┌──
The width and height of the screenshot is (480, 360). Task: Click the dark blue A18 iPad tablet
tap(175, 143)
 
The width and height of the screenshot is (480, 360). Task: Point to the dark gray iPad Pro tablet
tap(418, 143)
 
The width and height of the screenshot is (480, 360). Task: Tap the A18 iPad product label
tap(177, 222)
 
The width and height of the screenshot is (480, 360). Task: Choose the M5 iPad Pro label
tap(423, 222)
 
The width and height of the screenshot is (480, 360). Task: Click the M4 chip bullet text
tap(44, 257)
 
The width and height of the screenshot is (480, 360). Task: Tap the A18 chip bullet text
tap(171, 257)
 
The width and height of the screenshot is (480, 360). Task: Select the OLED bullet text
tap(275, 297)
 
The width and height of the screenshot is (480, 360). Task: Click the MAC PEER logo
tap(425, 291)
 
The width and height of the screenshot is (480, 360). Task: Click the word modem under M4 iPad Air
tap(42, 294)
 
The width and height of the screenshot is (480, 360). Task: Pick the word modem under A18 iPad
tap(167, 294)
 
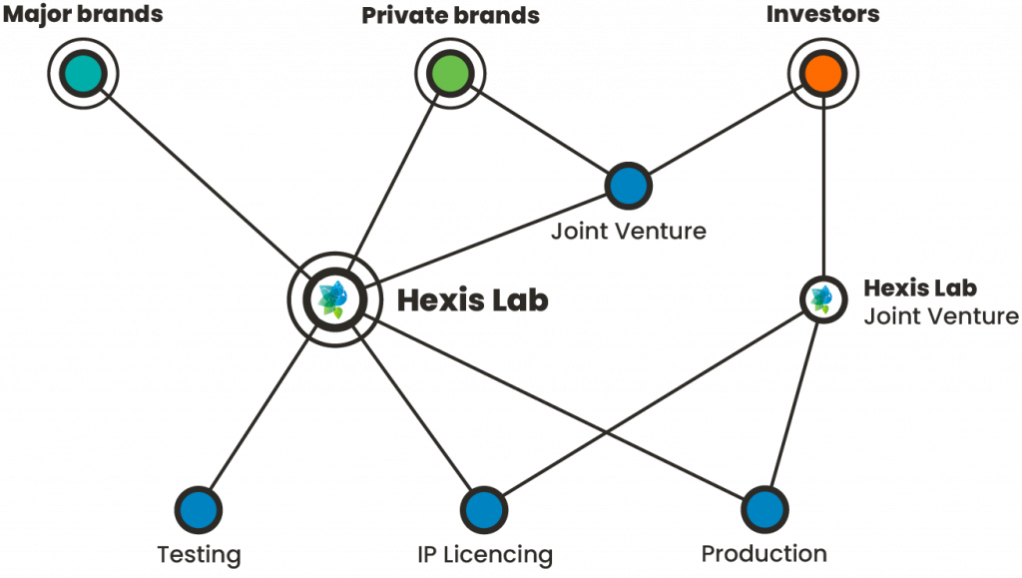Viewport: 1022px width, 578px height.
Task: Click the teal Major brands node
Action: click(83, 73)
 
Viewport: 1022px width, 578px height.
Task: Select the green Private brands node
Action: click(450, 73)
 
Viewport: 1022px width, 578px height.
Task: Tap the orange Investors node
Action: click(822, 73)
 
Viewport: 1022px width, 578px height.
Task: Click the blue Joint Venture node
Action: click(628, 186)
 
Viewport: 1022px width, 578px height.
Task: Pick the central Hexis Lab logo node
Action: click(330, 298)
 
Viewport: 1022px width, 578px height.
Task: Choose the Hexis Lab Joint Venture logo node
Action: click(821, 297)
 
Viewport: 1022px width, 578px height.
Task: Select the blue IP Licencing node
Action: click(483, 509)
└──
Requirement:
Retype all of the material above word for word, but leave out the pictures.

Output below:
The width and height of the screenshot is (480, 360). Task: Click the dark blue A18 iPad tablet
tap(175, 143)
 
The width and height of the screenshot is (480, 360). Task: Point to the dark gray iPad Pro tablet
tap(418, 143)
 
The width and height of the screenshot is (480, 360). Task: Tap the A18 iPad product label
tap(177, 222)
 
The width and height of the screenshot is (480, 360). Task: Choose the M5 iPad Pro label
tap(423, 222)
 
The width and height of the screenshot is (480, 360). Task: Click the M4 chip bullet text
tap(44, 257)
 
The width and height of the screenshot is (480, 360). Task: Tap the A18 chip bullet text
tap(171, 257)
 
The width and height of the screenshot is (480, 360). Task: Select the OLED bullet text
tap(275, 297)
 
The width and height of the screenshot is (480, 360). Task: Click the MAC PEER logo
tap(425, 291)
 
The width and height of the screenshot is (480, 360). Task: Click the word modem under M4 iPad Air
tap(42, 294)
 
The width and height of the screenshot is (480, 360). Task: Pick the word modem under A18 iPad
tap(167, 294)
 
Viewport: 1022px width, 578px height.
Task: Click the teal Major brands node
Action: click(83, 73)
 
Viewport: 1022px width, 578px height.
Task: Select the green Private brands node
Action: click(450, 73)
 
Viewport: 1022px width, 578px height.
Task: Tap the orange Investors node
Action: click(822, 73)
 
Viewport: 1022px width, 578px height.
Task: Click the blue Joint Venture node
Action: click(628, 186)
 
Viewport: 1022px width, 578px height.
Task: Pick the central Hexis Lab logo node
Action: click(330, 298)
 
Viewport: 1022px width, 578px height.
Task: Choose the Hexis Lab Joint Venture logo node
Action: click(821, 297)
 
Viewport: 1022px width, 578px height.
Task: Select the blue IP Licencing node
Action: click(483, 509)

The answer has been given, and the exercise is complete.